Recently, organizers of the Women's March released a statement outlining the objectives for the march. They include gender equality, racial equality, LGBTQ equality, economic justice and reproductive freedom; equal pay, paid family leave, labor protections, clean water and air and access to public lands; and an end to violence against women, police brutality and racial profiling.
If you think that's an ambitious platform, you're right. And according to organizers, that's the point. While all march participants may attend with their own agendas, the organizers want to show that there's solidarity among those who care about this wide range of issues.
“The Women’s March on Washington will send a bold message to our new government on their first day in office, and to the world, that women's rights are human rights,” says the Women's March website.
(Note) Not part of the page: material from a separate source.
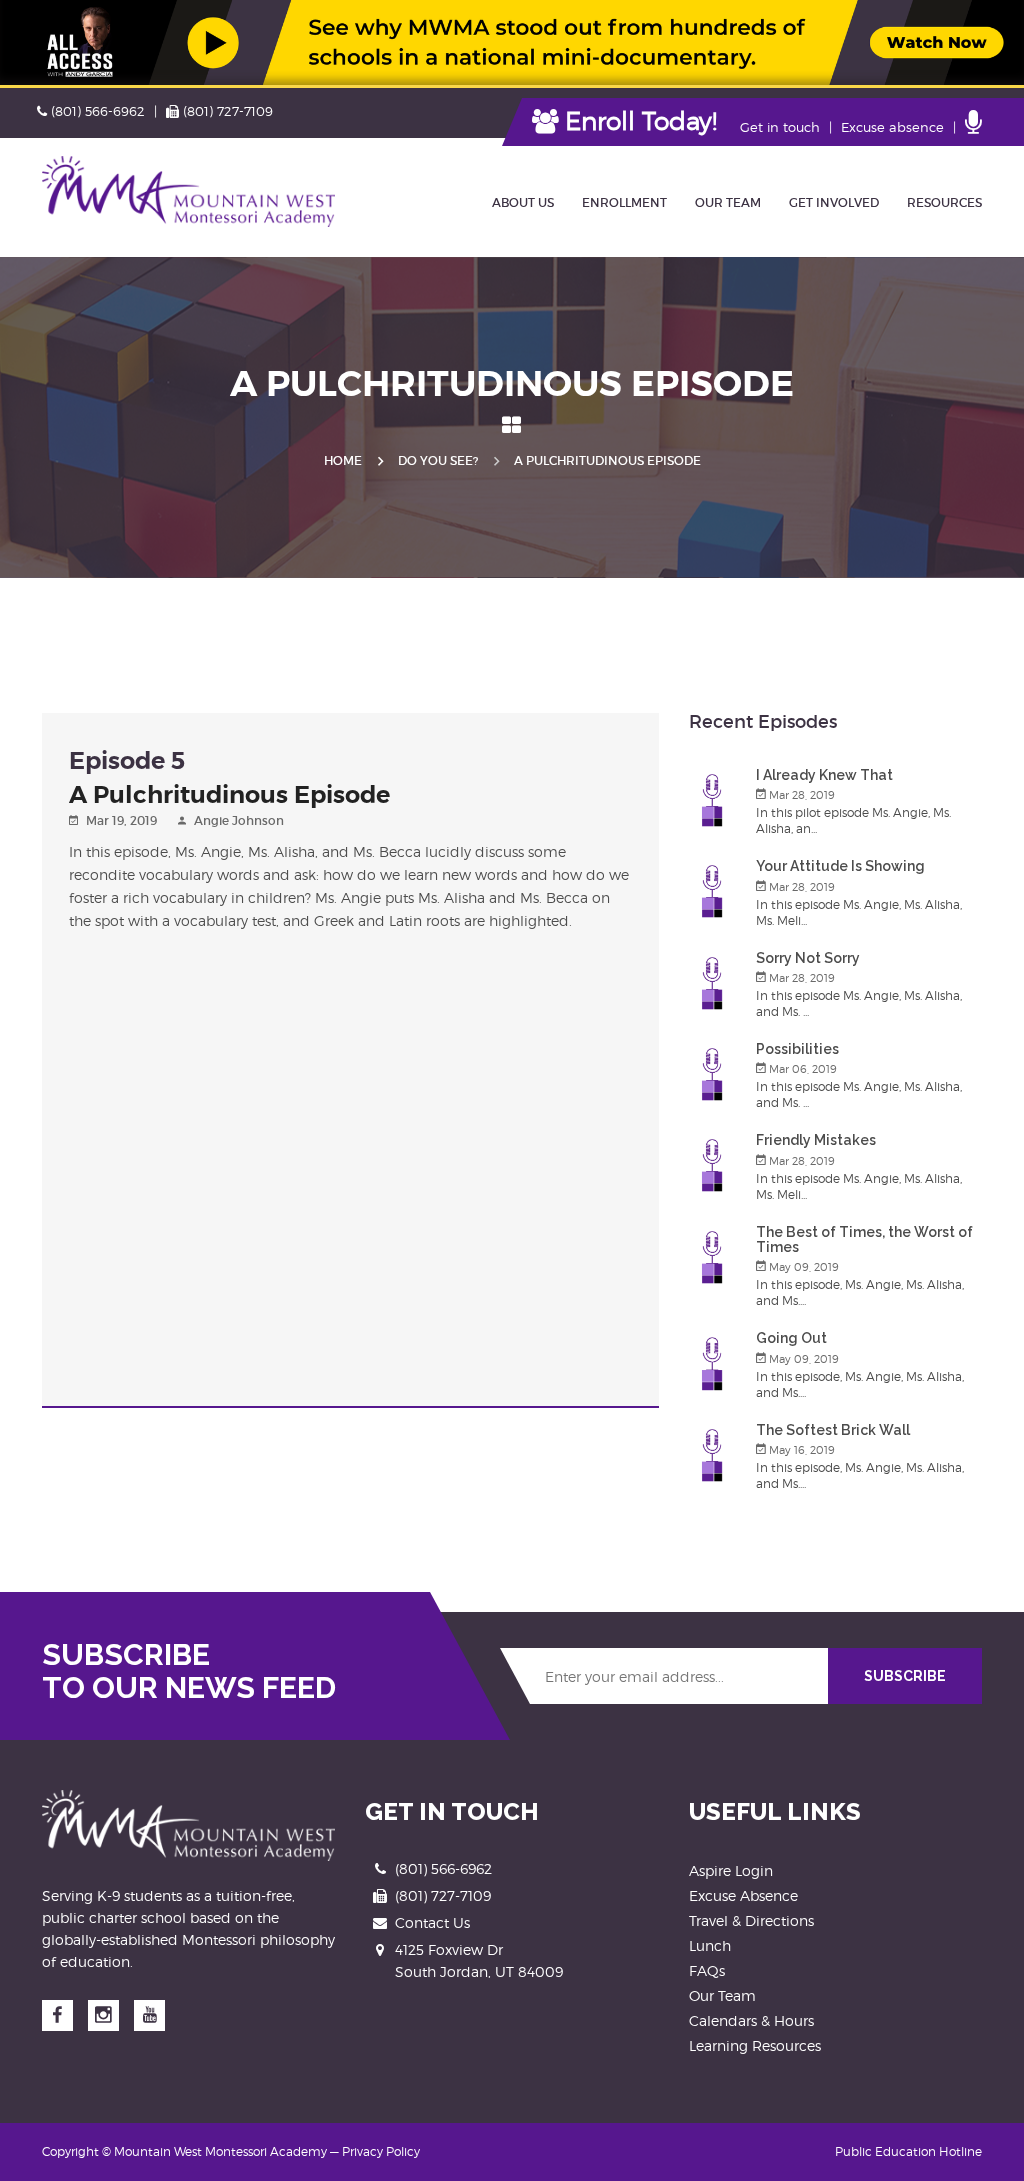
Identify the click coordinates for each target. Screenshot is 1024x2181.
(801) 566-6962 (97, 111)
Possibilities (797, 1049)
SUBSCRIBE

It's about 'people, the planet and the future'
Longtime environmental activist Diane MacEachern, author of "The Big Green Purse," lives in the D.C. area and plans to attend the march, though I was surprised to learn that she was initially skeptical about the event.
"We have important things to do, like lobby our senators or figure out where we'll get healthcare if we lose the Affordable Care Act. What good will a march do?" MacEachern told me. But after spending some time on Capitol Hill last week, the activist said she felt energized by spending time with other people who share her concerns and are willing to speak out for what they feel is right.
"The march gives us all a chance to get reinvigorated in the same way," MacEachern added. "It's not an end unto itself. It is going to be like a big vitamin shot to our spirits, our psyches, our determination, and our commitment. At the end of the day, I expect to say, 'I'm so glad to know I am part of a massive movement that shares my values — for people, the planet and the future."